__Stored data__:

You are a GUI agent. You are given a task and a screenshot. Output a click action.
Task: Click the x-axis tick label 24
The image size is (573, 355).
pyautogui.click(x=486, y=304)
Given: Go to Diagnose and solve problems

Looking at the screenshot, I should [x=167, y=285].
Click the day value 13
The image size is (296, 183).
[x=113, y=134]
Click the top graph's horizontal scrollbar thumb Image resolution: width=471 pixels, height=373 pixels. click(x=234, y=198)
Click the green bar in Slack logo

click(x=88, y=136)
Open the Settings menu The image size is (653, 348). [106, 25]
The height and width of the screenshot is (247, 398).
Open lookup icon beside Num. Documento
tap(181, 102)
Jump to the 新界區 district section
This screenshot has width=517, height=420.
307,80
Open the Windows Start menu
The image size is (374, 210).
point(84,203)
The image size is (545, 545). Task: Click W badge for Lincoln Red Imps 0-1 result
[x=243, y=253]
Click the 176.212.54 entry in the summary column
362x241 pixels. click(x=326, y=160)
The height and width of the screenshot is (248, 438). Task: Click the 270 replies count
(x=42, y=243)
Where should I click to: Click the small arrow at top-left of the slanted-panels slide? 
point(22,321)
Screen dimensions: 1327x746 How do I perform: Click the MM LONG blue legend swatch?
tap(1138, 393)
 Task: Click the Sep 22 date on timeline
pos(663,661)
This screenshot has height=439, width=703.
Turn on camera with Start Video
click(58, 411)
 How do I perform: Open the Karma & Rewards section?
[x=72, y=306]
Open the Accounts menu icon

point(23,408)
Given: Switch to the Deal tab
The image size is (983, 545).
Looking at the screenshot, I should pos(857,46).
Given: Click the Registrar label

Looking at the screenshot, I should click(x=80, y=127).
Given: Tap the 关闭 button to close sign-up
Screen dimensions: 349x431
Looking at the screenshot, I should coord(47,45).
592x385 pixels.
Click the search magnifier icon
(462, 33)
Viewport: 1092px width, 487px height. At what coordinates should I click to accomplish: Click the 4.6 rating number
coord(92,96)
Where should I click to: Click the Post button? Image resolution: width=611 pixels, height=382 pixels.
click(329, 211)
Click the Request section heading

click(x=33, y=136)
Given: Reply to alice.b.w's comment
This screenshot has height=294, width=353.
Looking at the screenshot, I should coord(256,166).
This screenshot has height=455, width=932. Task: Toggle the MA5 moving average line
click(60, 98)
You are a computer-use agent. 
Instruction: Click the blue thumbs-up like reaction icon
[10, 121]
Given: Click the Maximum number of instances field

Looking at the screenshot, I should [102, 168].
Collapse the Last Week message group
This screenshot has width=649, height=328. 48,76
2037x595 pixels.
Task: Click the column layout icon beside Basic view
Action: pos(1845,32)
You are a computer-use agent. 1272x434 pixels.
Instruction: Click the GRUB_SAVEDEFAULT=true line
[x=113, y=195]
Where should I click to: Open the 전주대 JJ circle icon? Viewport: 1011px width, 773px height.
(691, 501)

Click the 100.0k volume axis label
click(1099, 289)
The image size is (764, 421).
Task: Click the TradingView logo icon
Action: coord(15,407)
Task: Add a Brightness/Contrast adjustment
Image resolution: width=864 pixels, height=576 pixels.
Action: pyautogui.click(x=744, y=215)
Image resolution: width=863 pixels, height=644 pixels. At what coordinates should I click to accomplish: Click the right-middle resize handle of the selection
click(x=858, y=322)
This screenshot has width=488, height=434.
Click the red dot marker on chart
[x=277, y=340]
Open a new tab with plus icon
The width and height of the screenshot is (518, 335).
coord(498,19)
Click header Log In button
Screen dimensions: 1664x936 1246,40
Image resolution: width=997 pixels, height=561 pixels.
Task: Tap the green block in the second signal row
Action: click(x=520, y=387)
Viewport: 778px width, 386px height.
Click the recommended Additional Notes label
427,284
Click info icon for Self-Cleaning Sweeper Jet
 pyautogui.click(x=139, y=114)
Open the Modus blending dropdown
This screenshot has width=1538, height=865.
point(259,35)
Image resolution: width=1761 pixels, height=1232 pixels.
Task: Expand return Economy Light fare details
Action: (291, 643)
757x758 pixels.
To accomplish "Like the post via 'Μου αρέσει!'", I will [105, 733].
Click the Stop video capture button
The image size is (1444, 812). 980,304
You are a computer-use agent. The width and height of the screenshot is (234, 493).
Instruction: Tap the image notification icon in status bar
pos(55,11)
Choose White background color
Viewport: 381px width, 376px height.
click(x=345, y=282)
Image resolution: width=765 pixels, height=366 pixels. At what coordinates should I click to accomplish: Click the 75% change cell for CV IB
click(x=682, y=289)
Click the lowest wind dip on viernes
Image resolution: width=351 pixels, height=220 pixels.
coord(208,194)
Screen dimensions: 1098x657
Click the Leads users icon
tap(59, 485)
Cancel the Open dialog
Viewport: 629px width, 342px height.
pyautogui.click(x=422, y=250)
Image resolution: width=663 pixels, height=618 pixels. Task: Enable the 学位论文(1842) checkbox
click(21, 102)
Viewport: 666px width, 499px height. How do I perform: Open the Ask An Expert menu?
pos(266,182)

__ACTIVITY__:
Your output must be an exact copy of every entry.

__THE ANSWER__:
You are a GUI agent. You are given a task and a screenshot. Output a click action.
Task: Click the x-axis tick label 24
The image size is (573, 355).
pyautogui.click(x=486, y=304)
Given: Go to Diagnose and solve problems

Looking at the screenshot, I should [x=167, y=285].
Click the day value 13
The image size is (296, 183).
[x=113, y=134]
Click the top graph's horizontal scrollbar thumb Image resolution: width=471 pixels, height=373 pixels. click(x=234, y=198)
Click the green bar in Slack logo

click(x=88, y=136)
Open the Settings menu The image size is (653, 348). [106, 25]
The height and width of the screenshot is (247, 398).
Open lookup icon beside Num. Documento
tap(181, 102)
Jump to the 新界區 district section
This screenshot has width=517, height=420.
307,80
Open the Windows Start menu
The image size is (374, 210).
point(84,203)
The image size is (545, 545). Task: Click W badge for Lincoln Red Imps 0-1 result
[x=243, y=253]
Click the 176.212.54 entry in the summary column
362x241 pixels. click(x=326, y=160)
The height and width of the screenshot is (248, 438). Task: Click the 270 replies count
(x=42, y=243)
Where should I click to: Click the small arrow at top-left of the slanted-panels slide? 
point(22,321)
Screen dimensions: 1327x746 How do I perform: Click the MM LONG blue legend swatch?
tap(1138, 393)
 Task: Click the Sep 22 date on timeline
pos(663,661)
This screenshot has height=439, width=703.
Turn on camera with Start Video
click(58, 411)
 How do I perform: Open the Karma & Rewards section?
[x=72, y=306]
Open the Accounts menu icon

point(23,408)
Given: Switch to the Deal tab
The image size is (983, 545).
Looking at the screenshot, I should pos(857,46).
Given: Click the Registrar label

Looking at the screenshot, I should click(x=80, y=127).
Given: Tap the 关闭 button to close sign-up
Screen dimensions: 349x431
Looking at the screenshot, I should coord(47,45).
592x385 pixels.
Click the search magnifier icon
(462, 33)
Viewport: 1092px width, 487px height. At what coordinates should I click to accomplish: Click the 4.6 rating number
coord(92,96)
Where should I click to: Click the Post button? Image resolution: width=611 pixels, height=382 pixels.
click(329, 211)
Click the Request section heading

click(x=33, y=136)
Given: Reply to alice.b.w's comment
This screenshot has height=294, width=353.
Looking at the screenshot, I should coord(256,166).
This screenshot has height=455, width=932. Task: Toggle the MA5 moving average line
click(60, 98)
You are a computer-use agent. 
Instruction: Click the blue thumbs-up like reaction icon
[10, 121]
Given: Click the Maximum number of instances field

Looking at the screenshot, I should [102, 168].
Collapse the Last Week message group
This screenshot has width=649, height=328. 48,76
2037x595 pixels.
Task: Click the column layout icon beside Basic view
Action: pos(1845,32)
You are a computer-use agent. 1272x434 pixels.
Instruction: Click the GRUB_SAVEDEFAULT=true line
[x=113, y=195]
Where should I click to: Open the 전주대 JJ circle icon? Viewport: 1011px width, 773px height.
(691, 501)

Click the 100.0k volume axis label
click(1099, 289)
The image size is (764, 421).
Task: Click the TradingView logo icon
Action: coord(15,407)
Task: Add a Brightness/Contrast adjustment
Image resolution: width=864 pixels, height=576 pixels.
Action: pyautogui.click(x=744, y=215)
Image resolution: width=863 pixels, height=644 pixels. At what coordinates should I click to accomplish: Click the right-middle resize handle of the selection
click(x=858, y=322)
This screenshot has width=488, height=434.
Click the red dot marker on chart
[x=277, y=340]
Open a new tab with plus icon
The width and height of the screenshot is (518, 335).
coord(498,19)
Click header Log In button
Screen dimensions: 1664x936 1246,40
Image resolution: width=997 pixels, height=561 pixels.
Task: Tap the green block in the second signal row
Action: click(x=520, y=387)
Viewport: 778px width, 386px height.
Click the recommended Additional Notes label
427,284
Click info icon for Self-Cleaning Sweeper Jet
 pyautogui.click(x=139, y=114)
Open the Modus blending dropdown
This screenshot has width=1538, height=865.
point(259,35)
Image resolution: width=1761 pixels, height=1232 pixels.
Task: Expand return Economy Light fare details
Action: (291, 643)
757x758 pixels.
To accomplish "Like the post via 'Μου αρέσει!'", I will [105, 733].
Click the Stop video capture button
The image size is (1444, 812). 980,304
You are a computer-use agent. The width and height of the screenshot is (234, 493).
Instruction: Tap the image notification icon in status bar
pos(55,11)
Choose White background color
Viewport: 381px width, 376px height.
click(x=345, y=282)
Image resolution: width=765 pixels, height=366 pixels. At what coordinates should I click to accomplish: Click the 75% change cell for CV IB
click(x=682, y=289)
Click the lowest wind dip on viernes
Image resolution: width=351 pixels, height=220 pixels.
coord(208,194)
Screen dimensions: 1098x657
Click the Leads users icon
tap(59, 485)
Cancel the Open dialog
Viewport: 629px width, 342px height.
pyautogui.click(x=422, y=250)
Image resolution: width=663 pixels, height=618 pixels. Task: Enable the 学位论文(1842) checkbox
click(21, 102)
Viewport: 666px width, 499px height. How do I perform: Open the Ask An Expert menu?
pos(266,182)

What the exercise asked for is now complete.